By William Gehrke, Senior Partner, Hale & Dorr

Private Company Implications of New Public Company Rules

In the wake of well-publicized corporate scandals involving management self-dealing and accounting fraud, in July 2002 President Bush signed into law the Sarbanes-Oxley Act of 2002. The Sarbanes-Oxley Act—the most far reaching legislation affecting the federal securities laws since they were created in the 1930’s—impacts everything from the role of auditors to public reporting of stock trades by management, from committee independence to reporting of off-balance sheet transactions, and from officer loans to employee whistleblowing.

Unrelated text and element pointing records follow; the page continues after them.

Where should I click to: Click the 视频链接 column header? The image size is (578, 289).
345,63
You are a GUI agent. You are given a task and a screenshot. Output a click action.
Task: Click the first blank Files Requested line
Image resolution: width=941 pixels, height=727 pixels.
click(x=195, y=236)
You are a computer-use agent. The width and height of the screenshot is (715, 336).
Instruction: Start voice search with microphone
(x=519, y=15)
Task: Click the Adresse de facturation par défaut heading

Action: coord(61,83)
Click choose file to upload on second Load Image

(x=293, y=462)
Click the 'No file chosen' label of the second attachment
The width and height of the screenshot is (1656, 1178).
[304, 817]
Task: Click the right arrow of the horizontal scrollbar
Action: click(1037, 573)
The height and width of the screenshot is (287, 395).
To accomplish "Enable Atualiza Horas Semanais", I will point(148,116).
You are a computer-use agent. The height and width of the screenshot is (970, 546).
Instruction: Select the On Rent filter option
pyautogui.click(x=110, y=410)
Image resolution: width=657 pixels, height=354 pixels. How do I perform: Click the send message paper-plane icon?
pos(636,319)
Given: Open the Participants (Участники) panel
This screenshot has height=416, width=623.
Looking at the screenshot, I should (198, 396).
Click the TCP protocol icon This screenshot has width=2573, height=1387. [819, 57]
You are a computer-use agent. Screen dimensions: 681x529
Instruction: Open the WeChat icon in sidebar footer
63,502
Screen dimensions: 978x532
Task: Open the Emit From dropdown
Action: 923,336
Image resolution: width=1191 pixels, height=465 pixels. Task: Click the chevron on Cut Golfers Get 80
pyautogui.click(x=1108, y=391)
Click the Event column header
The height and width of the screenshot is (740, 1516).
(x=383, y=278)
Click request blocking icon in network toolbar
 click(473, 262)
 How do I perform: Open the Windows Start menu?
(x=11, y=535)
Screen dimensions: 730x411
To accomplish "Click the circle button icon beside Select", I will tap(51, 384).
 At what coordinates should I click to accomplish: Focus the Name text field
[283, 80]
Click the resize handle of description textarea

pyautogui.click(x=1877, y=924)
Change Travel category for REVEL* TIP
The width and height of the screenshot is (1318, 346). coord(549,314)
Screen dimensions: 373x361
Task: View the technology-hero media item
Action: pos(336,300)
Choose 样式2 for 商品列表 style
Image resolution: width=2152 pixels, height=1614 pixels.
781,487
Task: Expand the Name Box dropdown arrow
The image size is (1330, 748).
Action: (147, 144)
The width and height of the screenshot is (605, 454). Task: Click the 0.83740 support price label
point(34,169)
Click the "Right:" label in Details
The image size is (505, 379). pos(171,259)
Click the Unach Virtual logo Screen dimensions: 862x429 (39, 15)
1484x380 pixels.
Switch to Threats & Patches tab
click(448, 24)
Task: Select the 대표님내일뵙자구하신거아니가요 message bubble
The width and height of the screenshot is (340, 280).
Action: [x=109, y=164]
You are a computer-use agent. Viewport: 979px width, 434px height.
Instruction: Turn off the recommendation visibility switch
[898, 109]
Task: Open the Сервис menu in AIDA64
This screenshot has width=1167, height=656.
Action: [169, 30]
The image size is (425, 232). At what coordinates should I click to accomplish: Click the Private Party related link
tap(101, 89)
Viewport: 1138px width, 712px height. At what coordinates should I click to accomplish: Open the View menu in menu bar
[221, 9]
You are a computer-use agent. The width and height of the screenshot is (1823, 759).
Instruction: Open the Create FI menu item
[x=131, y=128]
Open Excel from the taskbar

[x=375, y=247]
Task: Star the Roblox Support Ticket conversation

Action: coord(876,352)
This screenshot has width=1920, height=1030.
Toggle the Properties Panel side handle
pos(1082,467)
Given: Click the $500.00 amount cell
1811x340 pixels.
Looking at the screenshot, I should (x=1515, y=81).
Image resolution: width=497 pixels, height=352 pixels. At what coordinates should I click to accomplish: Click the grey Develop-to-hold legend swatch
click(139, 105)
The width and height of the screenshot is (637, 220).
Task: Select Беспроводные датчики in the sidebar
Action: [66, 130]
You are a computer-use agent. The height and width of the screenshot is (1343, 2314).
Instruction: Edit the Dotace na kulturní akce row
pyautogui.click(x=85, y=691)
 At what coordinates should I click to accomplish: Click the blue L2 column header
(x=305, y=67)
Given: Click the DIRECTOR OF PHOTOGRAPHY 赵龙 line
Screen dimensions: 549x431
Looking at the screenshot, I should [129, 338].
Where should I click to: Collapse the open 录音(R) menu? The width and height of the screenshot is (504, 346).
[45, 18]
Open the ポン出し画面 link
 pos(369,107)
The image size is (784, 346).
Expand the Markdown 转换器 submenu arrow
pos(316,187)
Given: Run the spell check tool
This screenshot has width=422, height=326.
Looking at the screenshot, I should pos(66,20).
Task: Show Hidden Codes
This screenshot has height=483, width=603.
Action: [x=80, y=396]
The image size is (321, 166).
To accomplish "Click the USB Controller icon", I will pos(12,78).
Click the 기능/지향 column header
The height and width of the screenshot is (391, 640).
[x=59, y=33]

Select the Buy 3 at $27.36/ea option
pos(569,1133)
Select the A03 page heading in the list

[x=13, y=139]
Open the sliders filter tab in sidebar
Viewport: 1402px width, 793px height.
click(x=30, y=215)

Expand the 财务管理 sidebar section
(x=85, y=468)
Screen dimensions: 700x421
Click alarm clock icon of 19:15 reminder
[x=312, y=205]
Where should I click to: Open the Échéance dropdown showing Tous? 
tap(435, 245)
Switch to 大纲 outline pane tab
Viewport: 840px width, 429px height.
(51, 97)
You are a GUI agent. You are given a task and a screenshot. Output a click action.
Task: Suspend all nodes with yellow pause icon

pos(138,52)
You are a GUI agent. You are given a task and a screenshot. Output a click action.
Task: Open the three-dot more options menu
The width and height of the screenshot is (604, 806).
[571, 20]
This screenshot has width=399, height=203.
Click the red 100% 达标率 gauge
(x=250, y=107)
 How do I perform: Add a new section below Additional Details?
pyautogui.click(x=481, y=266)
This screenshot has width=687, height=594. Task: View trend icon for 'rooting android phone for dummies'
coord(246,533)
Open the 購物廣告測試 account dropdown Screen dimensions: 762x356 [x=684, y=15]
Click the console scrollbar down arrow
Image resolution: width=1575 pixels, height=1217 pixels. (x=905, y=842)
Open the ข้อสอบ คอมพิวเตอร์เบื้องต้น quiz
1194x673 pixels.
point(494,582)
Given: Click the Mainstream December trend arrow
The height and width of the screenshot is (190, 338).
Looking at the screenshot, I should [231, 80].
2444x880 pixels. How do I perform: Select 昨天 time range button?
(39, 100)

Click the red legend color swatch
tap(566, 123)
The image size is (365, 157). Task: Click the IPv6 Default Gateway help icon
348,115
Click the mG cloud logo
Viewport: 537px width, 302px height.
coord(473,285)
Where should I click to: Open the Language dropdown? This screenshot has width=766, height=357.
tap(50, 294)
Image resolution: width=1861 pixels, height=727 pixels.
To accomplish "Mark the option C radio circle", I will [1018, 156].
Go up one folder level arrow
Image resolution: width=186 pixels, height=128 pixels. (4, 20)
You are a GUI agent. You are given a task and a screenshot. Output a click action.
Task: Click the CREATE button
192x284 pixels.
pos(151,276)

The Sarbanes-Oxley Act significantly increases penalties for white-collar crimes such as securities fraud, with maximum jail terms that now exceed the penalties for crimes such as armed robbery, assault with a deadly weapon and negligent homicide. The Sarbanes-Oxley Act also created several new crimes: retaliation against whistleblowers; destruction of documents and other obstruction of justice offenses; fraudulently influencing the company’s auditors; and a new substantive securities fraud offense.

Public companies are facing dramatic changes in disclosure and corporate governance requirements under the Sarbanes-Oxley Act, and under new and proposed rules from the SEC, NASDAQ and the NYSE. While these new rules and regulations do not generally cover private companies, their influence on private companies is being felt in the following ways:

  • The Sarbanes-Oxley Act may result in increased scrutiny of a private company being considered for acquisition by a public company.


  • A private company will become subject to the Sarbanes-Oxley Act upon filing a registration statement with the SEC in anticipation of an IPO.


  • The boards of directors and management of many private companies are embracing various aspects of the Sarbanes-Oxley Act as “best practices.”


  • Familiarity with these new rules will help private companies avoid pitfalls that could interfere with important future milestones, such as an acquisition or an IPO, and will contribute to the foundation of a company culture of fiscal and corporate responsibility.

    Prohibition on Personal Loans

    The Sarbanes-Oxley Act prohibits public companies and companies in registration for an IPO from extending, maintaining, renewing or arranging personal loans to any director or executive officer. Loans that existed on July 29, 2002 are permitted to remain outstanding, so long as they are not materially amended. Upon the filing of an IPO registration statement by a private company, all outstanding loans made after July 29, 2002 to a person who is a director or executive officer of the company at the time of filing will be illegal.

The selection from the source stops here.